シャープ、パナソニック、ソニーなど、日本の家電メーカーが未曾有の赤字に直面している。それとは対照的に、アップルは高収益を上げ、時価総額が世界一の企業となった。この差は一体、何によるものなのか。世界経済の新しい潮流を読み解き、日本の製造業が苦境に陥った根本的な原因を指摘するとともに、日本企業のビジネスモデル再構築の可能性を探る。

要約

新しい潮流

 大手家電メーカーのシャープが、深刻な経営危機に直面している。

 事業再建の定石は、不採算部門を切り捨てて、主力業務に集中することだ。しかし、同社の場合は主力業務が不採算なのである。これは、シャープに限ったことではない。パナソニックやソニーでも、テレビなどの主力事業が赤字だ。

 このことこそ、日本が抱える問題の本質である。個々の対処でなく、基本の方向付けを誤った結果、こうした事態に陥った。具体的には、新興国の工業化という事態への対応を誤っているのである。

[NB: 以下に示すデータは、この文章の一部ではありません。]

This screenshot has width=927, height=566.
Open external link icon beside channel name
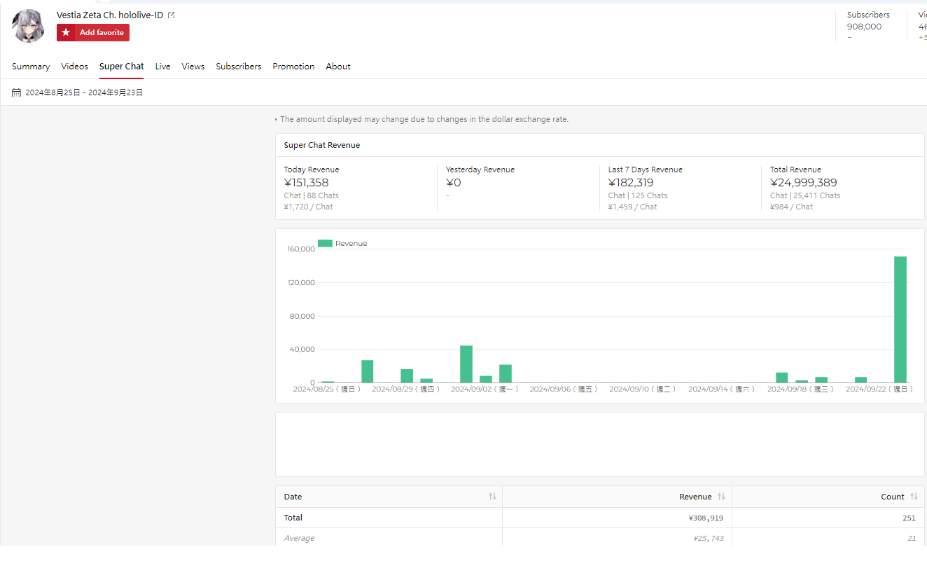click(x=172, y=15)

 アップルは、新興国の企業と協働して水平分業を行い、時価総額が世界一の企業になった。

 同社は製造業の新しい姿を示した。「ファブレス」、つまり工場がない製造業だ。

 それを支えるのがEMS(電子機器の受託生産を行うメーカーや方式)だ。この生産方式を用いた、これまでの常識を超える大規模生産で価格破壊を行っている。

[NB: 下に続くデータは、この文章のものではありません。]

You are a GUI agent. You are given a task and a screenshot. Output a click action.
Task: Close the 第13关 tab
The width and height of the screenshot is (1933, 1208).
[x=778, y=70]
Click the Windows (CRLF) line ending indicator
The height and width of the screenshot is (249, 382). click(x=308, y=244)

 日本のテレビ事業が敗退したのは、こうした新しいトレンドに対応できなかったからである。

工場のない生産こそアップル高収益の源

 アップルの製品を生産しているのは、台湾企業の鴻海精密工業(ホンハイ)の中国子会社富士康科技集団(フォックスコン)だ。これは最終組立工程で、部品は世界中の様々な企業が生産する。

 米調査会社のアイサプライ社は、iPad2を分解し、その原価を調査した。それによると、原価は336.6ドル。これを729ドルで販売している。原価の2倍以上の価格で販売しているのだから、驚くような利益が出ても不思議ではない。

 また、初代iPadとiPad2の部品を比較すると、供給メーカーは固定的なものではなく、他のメーカーへの切り替えがなされていることがわかった。

 つまり、これは、固定的な下請け関係による部品生産ではなく、「市場を通じて部品を調達する」という「水平分業方式」の生産なのだ。